Über das "Reichserbhofgesetz" vom 29. September 1933

Erbhof war nach nationalsozialistischem Recht der "... unveräußerliche und unbelastbare, unteilbar auf den Anerben übergehende land- und forstwirtschaftliche Besitz eines Bauern ..."
Mit der Begründung, "... unter Sicherung alter deutscher Erbsitte das Bauerntum als Blutquelle des deutschen Volkes ..." zu erhalten, erließen die Nationalsozialisten am 29. September 1933 das Reichserbhofgesetz, durch das rund 35 Prozent der land- und forstwirtschaftlich genutzten Besitzungen im Deutschen Reich zu Erbhöfen erklärt wurden. Ein Erbhof durfte nicht kleiner als 7,5 und nicht größer als 125 Hektar sein. Die Größe von 7,5 Hektar - ein Hektar sind 10000 Quadratmeter – entsprach laut Gesetz einer "Ackernahrung", das war "... diejenige Menge Landes ..., welche notwendig ist, um eine Familie unabhängig vom Markt und der allgemeinen Wirtschaftslage zu ernähren und zu bekleiden sowie den Wirtschaftsablauf des Erbhofes zu erhalten ..."
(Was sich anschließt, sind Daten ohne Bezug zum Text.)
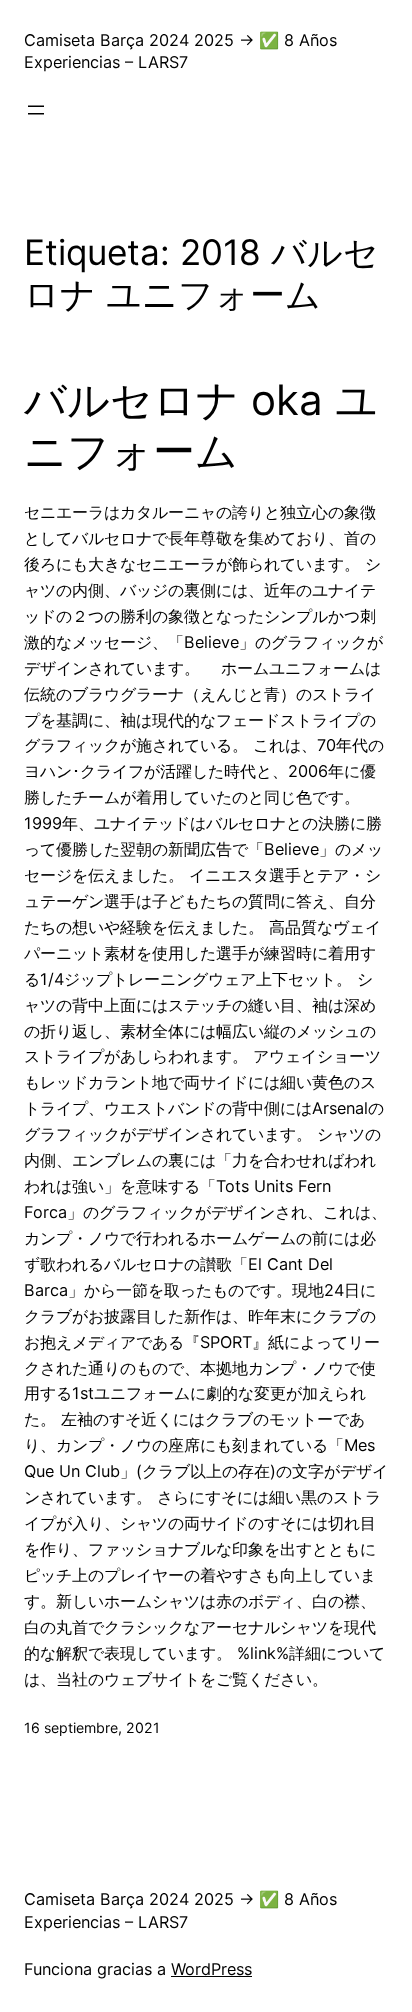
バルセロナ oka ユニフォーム (201, 425)
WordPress (211, 1969)
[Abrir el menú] (36, 110)
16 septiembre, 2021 (92, 1727)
Zum Erbhof konnte nur Grundeigentum erklärt werden, das sich im Alleineigentum einer "... bauernfähigen Person ..." befand; die Befähigung war im Gesetz erklärt: "... Er muß fähig sein, den Hof ordnungsgemäß zu bewirtschaften. mangelnde Altersreife allein bildet keinen Hinderungsgrund ..." Der Eigentümer eines Erbhofes heißt Bauer: "... Nur der Eigentümer eines Erbhofes heißt Bauer. der Eigentümer anderer land- oder forstwirtschaftlich genutzten Grundeigentums heißt Landwirt ..."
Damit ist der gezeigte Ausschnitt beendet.